You work for the online store Ice, which sells video games all over the world. User and expert reviews, genres, platforms (e.g. Xbox or PlayStation), and historical data on game sales are available from open sources in the file games.csv
. You need to identify patterns that determine whether a game succeeds or not. This will allow you to spot potential big winners and plan advertising campaigns.
In front of you is data going back to 2016. Let’s imagine that it’s December 2016 and you’re planning a campaign for 2017.
(The important thing is to get experience working with data. It doesn't really matter whether you're forecasting 2017 sales based on data from 2016 or 2027 sales based on data from 2026.)

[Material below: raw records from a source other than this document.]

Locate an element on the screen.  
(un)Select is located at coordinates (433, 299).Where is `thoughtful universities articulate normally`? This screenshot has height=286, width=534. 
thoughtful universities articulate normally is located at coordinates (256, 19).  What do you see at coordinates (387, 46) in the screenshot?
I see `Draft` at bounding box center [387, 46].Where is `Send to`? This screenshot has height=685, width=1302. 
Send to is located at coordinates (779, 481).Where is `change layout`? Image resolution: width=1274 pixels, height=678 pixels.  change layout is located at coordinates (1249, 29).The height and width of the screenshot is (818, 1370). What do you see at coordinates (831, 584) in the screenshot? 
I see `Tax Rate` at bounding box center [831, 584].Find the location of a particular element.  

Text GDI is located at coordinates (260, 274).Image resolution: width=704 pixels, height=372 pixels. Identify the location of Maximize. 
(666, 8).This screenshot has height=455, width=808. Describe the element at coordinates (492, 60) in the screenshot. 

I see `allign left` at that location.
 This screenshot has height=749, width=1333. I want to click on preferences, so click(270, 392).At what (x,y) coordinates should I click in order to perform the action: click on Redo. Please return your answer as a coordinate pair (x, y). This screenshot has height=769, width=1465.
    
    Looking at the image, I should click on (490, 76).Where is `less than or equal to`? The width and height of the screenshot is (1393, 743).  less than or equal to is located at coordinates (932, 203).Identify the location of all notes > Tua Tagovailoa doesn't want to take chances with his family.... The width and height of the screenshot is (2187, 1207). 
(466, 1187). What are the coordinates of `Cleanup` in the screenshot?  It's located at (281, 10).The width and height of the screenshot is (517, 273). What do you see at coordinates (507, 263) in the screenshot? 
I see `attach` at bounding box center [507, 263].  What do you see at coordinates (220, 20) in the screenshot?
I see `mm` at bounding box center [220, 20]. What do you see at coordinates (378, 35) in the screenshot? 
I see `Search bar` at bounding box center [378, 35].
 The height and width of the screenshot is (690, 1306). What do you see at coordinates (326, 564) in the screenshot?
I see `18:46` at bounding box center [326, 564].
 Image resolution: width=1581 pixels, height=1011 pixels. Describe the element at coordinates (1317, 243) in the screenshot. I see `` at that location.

The dataset contains the abbreviation ESRB. The Entertainment Software Rating Board evaluates a game's content and assigns an age rating such as Teen or Mature.
-
Replace the column names (make them lowercase).
-
Convert the data to the required types.
-
Describe the columns where the data types have been changed and why.
-
If necessary, decide how to deal with missing values:
-
Explain why you filled in the missing values as you did or why you decided to leave them blank.
-
Why do you think the values are missing? Give possible reasons.
-
Pay attention to the abbreviation TBD (to be determined. Specify how you intend to handle such cases.
-
Calculate the total sales (the sum of sales in all regions) for each game and put these values in a separate column.
-
-
Look at how many games were released in different years. Is the data for every period significant?
-
Look at how sales varied from platform to platform. Choose the platforms with the greatest total sales and build a distribution based on data for each year. Find platforms that used to be popular but now have zero sales.
-
Determine what period you should take data for. To do so, look at your answers to the previous questions. The data should allow you to build a prognosis for 2017.
-
Work only with the data that you've decided is relevant. Disregard the data for previous years.
-
Which platforms are leading in sales? Which ones are growing or shrinking? Select several potentially profitable platforms.
-
Build a box plot for the global sales of all games, broken down by platform. Are the differences in sales significant? What about average sales on various platforms? Describe your findings.
-
Take a look at how user and professional reviews affect sales for one popular platform (you choose). Build a scatter plot and calculate the correlation between reviews and sales. Draw conclusions.
-
Keeping your conclusions in mind, compare the sales of the same games on other platforms.
-
Take a look at the general distribution of games by genre. What can we say about the most profitable genres? Can you generalize about genres with high and low sales?
For each region (NA, EU, JP), determine:
-
The top five platforms. Describe variations in their market shares from region to region.
-
The top five genres. Explain the difference.
-
Do ESRB ratings affect sales in individual regions?